Зато детям Дины – Кириллу и четырнадцатилетней Сонечке – было глубоко фиолетово на все статусы и регалии господина Гарандина, хоть былые, хоть настоящие, хоть возможные грядущие – они принимали его самого и его плотное участие в маминой жизни как нечто нормальное и естественное, нисколько не смущаясь и не чувствуя никакой неловкости перед ним. Дина только диву давалась простоте установившихся между детьми и Владом отношений, тихо радуясь про себя, что детки хотя бы сдерживаются и не используют при нем свои излюбленные подколы, язвительные подковырки и шуточки, не позоря мать родную и всю семью заодно.

Недолго, правда, радовалась. День на третий дети, видимо, решив, что вполне достаточно побыли хорошими и правильными – хватит, оторвались от всей души в своей привычной манере подколов, поддевок и своеобразного юмора.

А Гарандин ничего, посмеивался над их приколами и шуточками, похохатывал, принимал все их «подачи» и так «отбивал»-отвечал, что детки рты открывали. А Дина расслабилась, увидев, что такая манера общения с Кириллом и Соней Влада совершенно не напрягает, хотя и очень тонко, как бы незаметно, легко и непринужденно, с шуточками и ответными подковырками, он очертил определенные рамки, за которые не следовало заступать. Сонька-то по малолетству не поняла, только почувствовала эти границы своим чутким детским восприятием, а Кирюха и понял, и почувствовал, и оценил по достоинству.

Он и так-то не скрывал своего повышенного уважения к этому мужчине, особенно после рассказов деда с бабушкой, кем был в прошлом Гарандин, но в еще большей степени впечатлившись его мастерству вождения, а тут, как выяснилось, – и юмор у мужика на все сто, и в темах он, и в любых современных фишках сечет, да еще… В общем, проникся парень респектом к Владу всерьез.
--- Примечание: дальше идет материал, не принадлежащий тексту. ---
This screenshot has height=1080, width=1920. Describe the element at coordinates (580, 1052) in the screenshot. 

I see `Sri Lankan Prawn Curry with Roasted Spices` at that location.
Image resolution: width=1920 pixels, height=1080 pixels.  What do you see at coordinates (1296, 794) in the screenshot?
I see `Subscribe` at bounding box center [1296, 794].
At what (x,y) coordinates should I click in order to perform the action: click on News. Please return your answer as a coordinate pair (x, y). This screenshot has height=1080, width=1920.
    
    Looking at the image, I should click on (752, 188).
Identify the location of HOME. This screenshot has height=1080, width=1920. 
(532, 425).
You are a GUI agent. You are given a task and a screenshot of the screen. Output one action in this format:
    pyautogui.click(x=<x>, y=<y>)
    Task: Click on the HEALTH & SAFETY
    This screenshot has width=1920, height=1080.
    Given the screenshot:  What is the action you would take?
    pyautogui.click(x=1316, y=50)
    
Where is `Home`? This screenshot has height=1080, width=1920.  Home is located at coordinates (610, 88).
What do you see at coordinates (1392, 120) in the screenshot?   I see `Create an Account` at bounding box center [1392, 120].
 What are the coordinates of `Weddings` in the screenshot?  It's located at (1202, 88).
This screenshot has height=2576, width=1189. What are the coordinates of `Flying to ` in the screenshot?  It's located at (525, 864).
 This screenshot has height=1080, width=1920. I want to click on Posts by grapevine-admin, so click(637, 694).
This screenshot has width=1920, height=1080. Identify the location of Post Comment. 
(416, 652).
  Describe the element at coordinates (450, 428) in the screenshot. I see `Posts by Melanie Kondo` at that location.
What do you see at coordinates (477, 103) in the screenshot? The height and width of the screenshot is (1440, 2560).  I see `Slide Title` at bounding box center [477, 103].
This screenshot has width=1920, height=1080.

Но отдельное, огромное спасибо детям, что они ни разу не сунулись к Владу и к самой Дине с подковыристыми, въедливо-язвительными расспросами на тему как бы повисшего в воздухе, естественно напрашивающегося вопроса: а что, собственно, этот мужчина так часто и так плотно делает в палате у их матери.

Сам Гарандин же ни намеком не обозначал своего отношения к Дине в присутствии ее родных и друзей.